Amy Johnson, who lives on Railroad Avenue, asked if the city could move the proposed paved road onto more railroad property.
“We will discuss how much railroad property we can acquire from a financial standpoint,” Kern said.
In response to a question about why the city is planning to extend the paved portion of Railroad Avenue from Fourth Street to Tiger Drive, Assistant City Engineer Shawn Lowagie said it is in the city’s comprehensive plan to do so to serve as another access to downtown and take pressure off other streets, while also potentially encouraging development.
Dave Rieder, who lives on Bridge Avenue East, encouraged the city to postpone work on the road.
“It’s the worst street, but the least used,” Rieder said. “Look at our street last. If you have to put streets on hold, I don’t mind. A street that gets thousands of cars should be looked at first.”
Jenna Hill expressed concerns that widening Franklin Avenue from 18 to 20 or 24 feet and adding a turnaround would invite more traffic.
“We need a minimum 20-foot-wide road for emergency access,” Kern said.
He noted that a turnaround would be beneficial for garbage trucks, delivery trucks, and school buses.
In addition to street work, Lowagie noted that many water and sewer upgrades are included in the project.
Later, in a closed session, the council directed Kern to meet with property owners and make offers for right-of-way on four properties on Franklin Avenue and eight properties on Railroad Avenue.
In other business related to street and utility improvement projects, the council approved a resolution requiring inspection of private sewer and water lines before such projects.
“The city would hire one inspector to negotiate a rate the city would pick up to have those inspected,” Kern said.
If a repair is needed, at an average price of $3,000 to $6,000, the property owner could pay for it up front, be assessed for the repair over time, or have proceeds from the eventual sale of the property pay for the repair. In the last scenario, the city would be paid before the mortgage in order for the property to have a clean title.
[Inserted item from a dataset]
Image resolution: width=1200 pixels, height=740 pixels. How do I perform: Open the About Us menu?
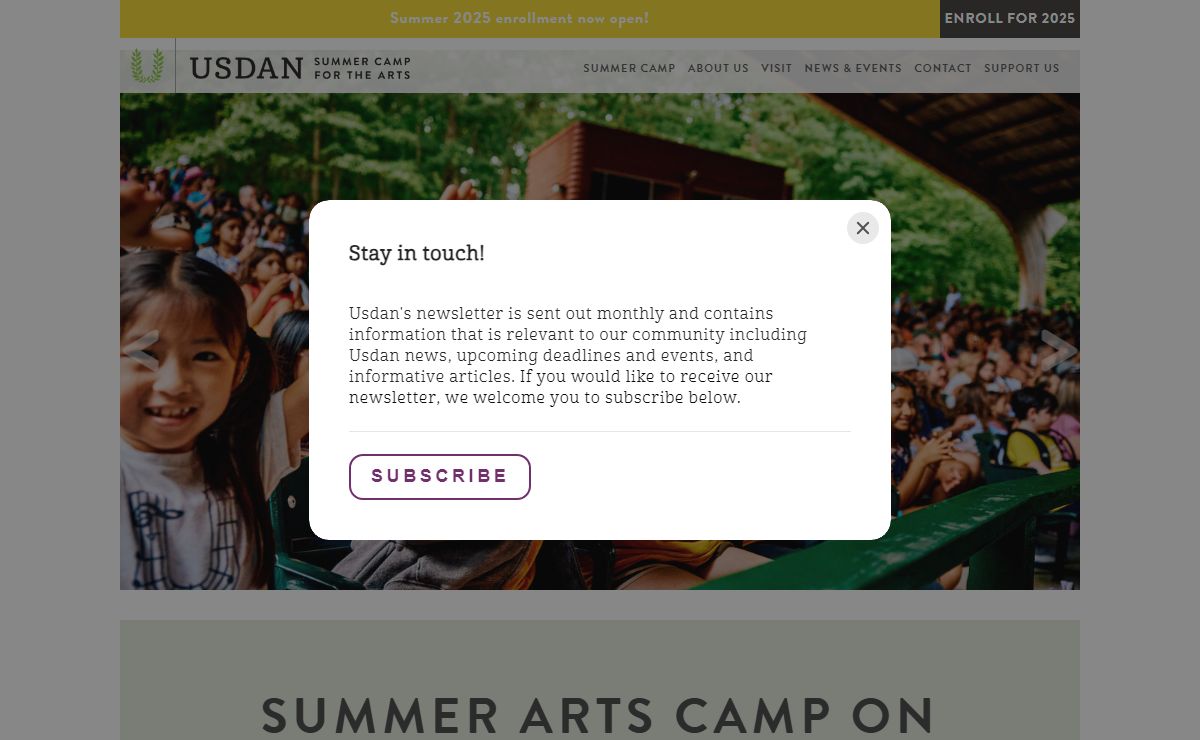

Kern noted that having private sewer and water lines inspected would decrease the amount of groundwater that infiltrates the system, reducing the amount of water that is treated and increasing the life of the wastewater treatment plant.
Odds and ends
In other business, the council:
• declined an offer from Gina Coburn to lease or buy the Heritage Center for a coffee shop and restaurant.
“At this time, they declined and want to look at an internal reuse of the building for city purposes,” Kern said.
He noted that if the building was leased, the city would be required to pay taxes on it, which would take up much of the lease proceeds. The city may consider leasing the building in the future, but wanted to explore other options first, according to Kern.
• approved a five-year contract extension with Veolia for operating the wastewater treatment facility. The fees will remain $489,180 for 2016 and will not increase more than 2.5 percent per year in the following four years.
• approved maintaining the same storm water drainage rates and sanitary sewer user rates for 2016.
• approved a planned unit development and final plat to allow single-family homes on property located along St. Peter Avenue, along with tabling a development agreement for Wright Neighborhoods 3rd Addition.
• approved rezoning of property on 72nd Street Southeast from R-A rural agriculture to R-2 single family residential.
• approved an exhaust fan for the hose tower at the Delano fire station to help hoses dry better.